I am a novice when it comes to concurrency and unsure of myself when spotting issues, I was looking through a fairly established code base and found the following code (edited for brevity) which I believe to be susceptible to data races:
public class Example extends Thread {
boolean condition = false;
public void run () {
while (true) {
synchronized (this) {
try {
while( condition ) wait();
}
catch (InterruptedException e) { /*for brevity*/ }
}
// non-blocking computation
}
}
public void setTrue () { condition = true; }
public void setFalse () {
synchronized (this) {
condition = false;
this.notifyAll();
}
}
}
As far as I understand condition must be volatile since even with the synchronized block, the compiler will not issue any memory barriers; if it were a volatile store to condition in setTrue the compiler would issue StoreEnter.
Am I right to believe the above is susceptible to data races? And if so how can I witness the data race through an example (as opposed to simply knowing the guarantees provided by the JMM). A simple test with threads randomly invoking setTrue in a loop doesn't uncover the data race.
Also, I believe the use of notifyAll is overkill here since there is one condition to check and only one thread will ever be waiting on it, right?
Thank you.
As far as I understand condition must be volatile since even with the synchronized block, the compiler will not issue any memory barriers; if it were a volatile store to condition in setTrue the compiler would issue StoreEnter.
That is not correct. When you use a shared variable within a synchronized block, your code will be thread-safe with respect to other threads using the same variable with the same lock. If memory barriers are required, then they will be used.
However, the code you have shown us is is incorrect because the setTrue() method is updating the flag outside of a synchronized block.
Am I right to believe the above is susceptible to data races?
Yea ... sort of. The scenario is as follows:
The condition is false.
Some other thread calls setTrue which sets the condition variable to true in its cache. But since the setTrue method doesn't use synchronized, there is no write barrier, and no flushing to main memory.
The "example" thread fetches the latest committed value from main memory (which is still false), and doesn't wait as it is supposed to do.
Also, I believe the use of notifyAll is overkill here since there is one condition to check and only one thread will ever be waiting on it, right?
It could be replaced with a notify() ... if that is what you mean. But to be honest, it makes no real difference which flavour of notify you use.
You commented:
I meant that the compiler would not consider it necessary to submit a memory barrier in this situation.
Maybe. But the "monitorenter" and "monitorexit" instructions implicitly involve memory barriers.
And:
Wouldn't it also be correct if condition were volatile?
If you are talking about using volatile AND synchronized, then yes it would be correct ... though the volatile would be redundant (assuming that the setTrue bug is fixed.)

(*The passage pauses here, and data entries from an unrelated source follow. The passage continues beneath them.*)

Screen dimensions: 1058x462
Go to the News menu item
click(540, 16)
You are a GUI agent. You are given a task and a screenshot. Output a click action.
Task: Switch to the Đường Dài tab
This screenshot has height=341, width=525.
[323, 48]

If you are talking about volatile only, then no. You can't implement an efficient "wait on a condition variable" with just volatile. The problem is that neither the "read/test/wait" or "write/notify" sequences can be performed atomically; i.e. without the possibility of race-conditions.
And besides, you can't do the equivalent of wait/notify without using a primitive object mutex, or a Lock object.
Am I right to believe the above is susceptible to data races?
Don't think so. condition is unimportant, it only permits the method to avoid waiting. The way it is set is also not important. It doesn't need to be volatile, as it's use is local to one object.
Also, I believe the use of notifyAll is overkill here since there is
one condition to check and only one thread will ever be waiting on it,
right?
NotifyAll is fine, while there is only one thread waiting in the method there may be many other threads waiting on, or waiting for, the thread.